> **EXTRACT**
* * *

I also understand that constructive trust and proprietary estoppel might arise in similar situations, however the threshold for constructive trusts (you need an oral agreement for example) than for estoppel (you only need representation). So constructive trust and estoppel clearly overlap, hence the law of equity is not cohesive.

So I understand the principles, but I still don't understand what the question is aiming at exactly ................................ .
Be careful - they're grounds for third party liability

The technical requirements don't swing the debate either way. The question is: what's the underlying principle of the law that gives people the right to make a prop. estoppel claim against others? Why do we have this thing in the first place? What is its goal?

Don't get bogged down by the remaining requirements - a lot of them are very technical and are historical artefacts - the law just happened to develop in such a way that CTs and prop estoppel aren't put under the same cause of action. In an alternative universe, 'proprietary estoppel constructive trusts' could be a thing. Their name would be different, but their substance (the remedying of unconscionability where such unconscionability arose through facts X, Y and Z) will be the same. Focus on the substance.

* * *

> **COLLECTED MATERIAL**
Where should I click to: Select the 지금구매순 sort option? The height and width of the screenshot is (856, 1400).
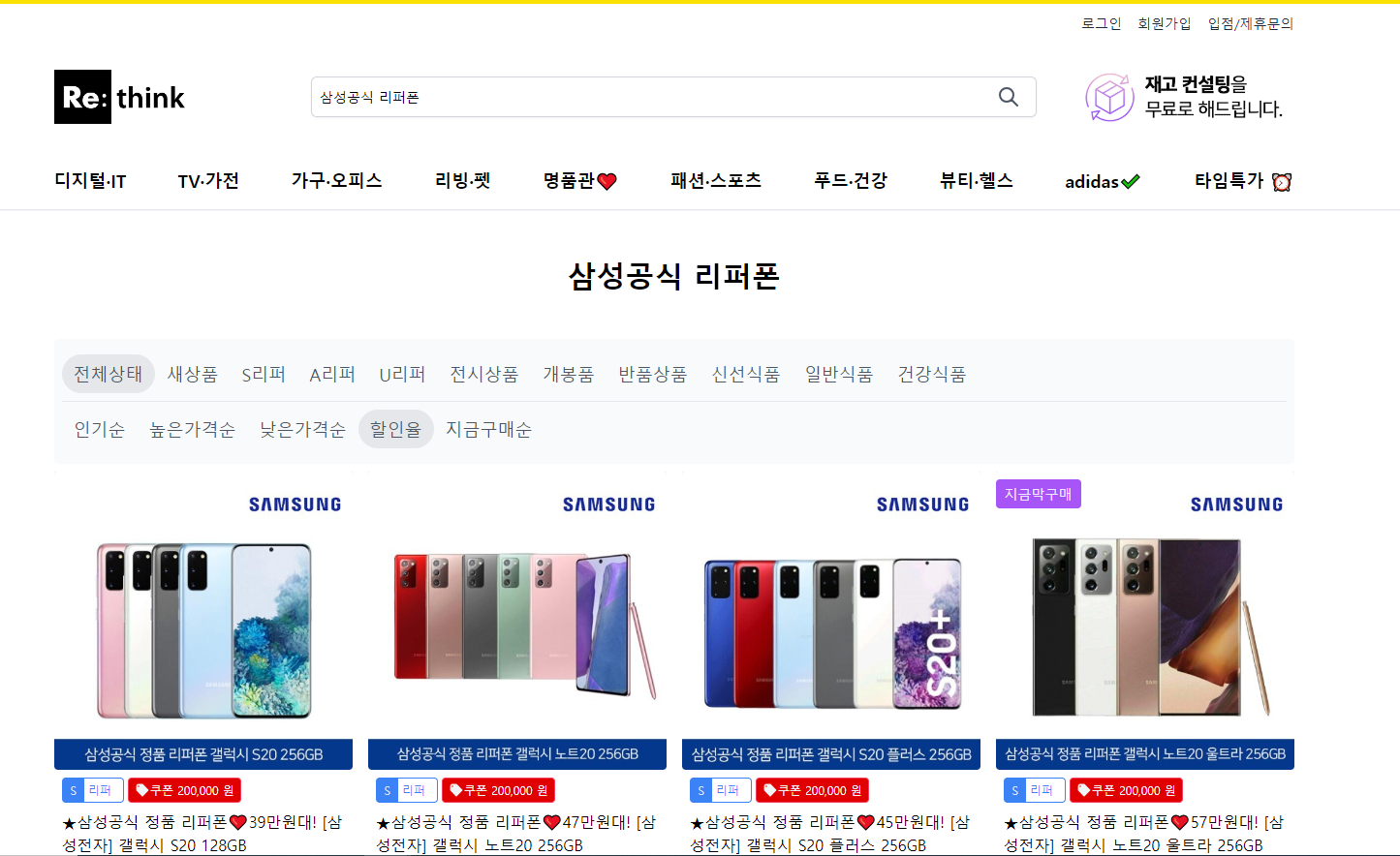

* * *

Can you retype, word for word, the stretch of the text on proprietary estoppel from "Be careful - they're" through "on the substance."?

Be careful - they're grounds for third party liability

The technical requirements don't swing the debate either way. The question is: what's the underlying principle of the law that gives people the right to make a prop. estoppel claim against others? Why do we have this thing in the first place? What is its goal?

Don't get bogged down by the remaining requirements - a lot of them are very technical and are historical artefacts - the law just happened to develop in such a way that CTs and prop estoppel aren't put under the same cause of action. In an alternative universe, 'proprietary estoppel constructive trusts' could be a thing. Their name would be different, but their substance (the remedying of unconscionability where such unconscionability arose through facts X, Y and Z) will be the same. Focus on the substance.